Before the UFHP intervened the church was suffering from termites and inactivity. (Photo courtesy of Sujin Kim)
Before the UFHP intervened the church was suffering from termites and inactivity. (Photo courtesy of Sujin Kim)

Alachua County commissioners this week approved letters of support to add the University Lutheran Church and old Mt. Carmel Baptist Church to the National Register of Historic Places.

The next step is approval from the U.S. National Park Service.

Marty Hylton, the director of the University of Florida's Historic Preservation Program (UFHP), is certain they will get approved.

The addition of these churches to the register will provide more opportunities for grants and funding that will preserve their historic significance in Gainesville.

The nominations came from UFHP in an effort to support local landmarks that are at risk of destruction or closure.

Preservationists consider both churches to be important landmarks from the 1960s Civil Rights era.
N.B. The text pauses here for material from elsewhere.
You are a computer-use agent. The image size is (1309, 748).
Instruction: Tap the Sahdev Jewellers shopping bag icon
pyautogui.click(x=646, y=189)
UFHP staff has been working with Mt. Carmel Baptist Church since 2017 to preserve its historic significance. They launched a website in 2019 called “Save Old Mount Carmel” after the church fell into a heavy state of disrepair due to inactivity and termite infestation.

Hylton said that when they first began working with the church, the building had holes in the roof and was close to destruction.

“If we hadn’t intervened in that moment, the church wouldn’t be there,” Hylton said.

The church is located in the Pleasant Street Historic District, which itself was added to the National Register in 1989. But the church could not be put onto the list because it failed to qualify due to its age at the time. It was built in 1944, making it then just five years shy of the 50-year minimum for addition onto the Register.

During the 1950s and '60s, the church served as a spiritual and social center for the African American community. Due to segregation in Gainesville at the time, many African Americans looked to the church as their means of expressing religious freedom.

Because of its large African American community, in the 1960s the church became a meeting area where non-violent protests and activities were planned for Alachua County. Thomas Wright was associated with the church from 1920 to 2014 and he organized sit-ins, picketing and peaceful marches in Gainesville during the civil rights era.

Wright played a central role in desegregating schools and became a community leader in Gainesville upon his arrival from St. Augustine.

To repair the church, the UFHP is working to obtain grants. Getting listed on the register is one step toward improvement.

While the register will not provide direct financial aid, it will open the door for opportunities to receive aid for struggling historic buildings.

For the Lutheran Church, going on the register will offer some protection from the increasing developments on University Avenue.

“Gainesville needs to wake up,” Hylton said. “We are going to lose a lot of history.”

Hylton expects both churches to be approved by the National Register of Historic Places within 15 to 30 days.